» ЗАДАНИЕ К ВЫПОЛНЕНИЮ: Перепишите без изменений часть приведенного ниже отрывка семейных воспоминаний, начиная со слов "-Отец, для смеха" и до слов "выдумывай, потихоньку дойдём." включительно.

» ИЗУЧАЕМЫЙ ТЕКСТ:
◆ ◆ ◆

Папа – заботливый и внимательный. Идут с Дубовой. У мамы сумка,у папы сумка:
-Аннушка, давай мне сумку, я на плечо возьму.
-Отец, для смеха что ли ты говоришь.  Ты с одной рукой  две сумки понесёшь, а я рядом буду прохлаждаться. Люди-то что скажут.
-Люди людьми, а ты вон какая усталая.
-А ты у меня двужильный, не устал. Отец, не выдумывай, потихоньку дойдём.
   Но бывало папа ещё замечание маме делал:
 - Аннушка, ты что сутулишься, ноги еле передвигаешь, вон смотри, как женщина красиво идёт.


   90-ые годы.

   Нам не платят зарплату. Старшая дочка учится в институте. Ей надо деньги высылать, где их взять? Какие-то гроши выплатят, заплатим за квартиру и остаётся только на хлеб. Дома своя картошка и квашеная капуста. В закрученных банках компот, салат огуречный, варенье. Не голодаем.

◆ ◆ ◆

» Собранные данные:
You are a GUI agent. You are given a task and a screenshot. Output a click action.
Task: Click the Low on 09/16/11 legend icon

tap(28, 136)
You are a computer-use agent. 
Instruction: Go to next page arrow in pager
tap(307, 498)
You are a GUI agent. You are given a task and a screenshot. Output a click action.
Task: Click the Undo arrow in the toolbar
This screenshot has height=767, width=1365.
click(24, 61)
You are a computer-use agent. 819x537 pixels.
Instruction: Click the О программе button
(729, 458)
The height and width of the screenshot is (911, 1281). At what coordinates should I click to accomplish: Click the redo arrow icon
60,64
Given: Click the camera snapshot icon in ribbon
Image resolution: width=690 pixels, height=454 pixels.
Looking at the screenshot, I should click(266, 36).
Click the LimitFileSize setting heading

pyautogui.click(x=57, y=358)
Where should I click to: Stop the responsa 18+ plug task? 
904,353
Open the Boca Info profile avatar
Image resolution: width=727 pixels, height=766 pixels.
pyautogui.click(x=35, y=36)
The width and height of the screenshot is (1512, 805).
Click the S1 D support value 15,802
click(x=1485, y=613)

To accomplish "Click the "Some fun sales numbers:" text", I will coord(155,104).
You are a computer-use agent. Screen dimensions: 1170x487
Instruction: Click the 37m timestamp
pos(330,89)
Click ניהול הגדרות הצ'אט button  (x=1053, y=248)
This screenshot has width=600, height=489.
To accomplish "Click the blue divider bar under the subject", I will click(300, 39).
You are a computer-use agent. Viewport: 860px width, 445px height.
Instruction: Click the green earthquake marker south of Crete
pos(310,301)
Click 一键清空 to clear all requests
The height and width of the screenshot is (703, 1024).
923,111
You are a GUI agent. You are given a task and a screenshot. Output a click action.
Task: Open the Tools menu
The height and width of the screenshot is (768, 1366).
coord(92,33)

◆ ◆ ◆

» РЕШЕНИЕ ЗАДАНИЯ:
-Отец, для смеха что ли ты говоришь.  Ты с одной рукой  две сумки понесёшь, а я рядом буду прохлаждаться. Люди-то что скажут.
-Люди людьми, а ты вон какая усталая.
-А ты у меня двужильный, не устал. Отец, не выдумывай, потихоньку дойдём.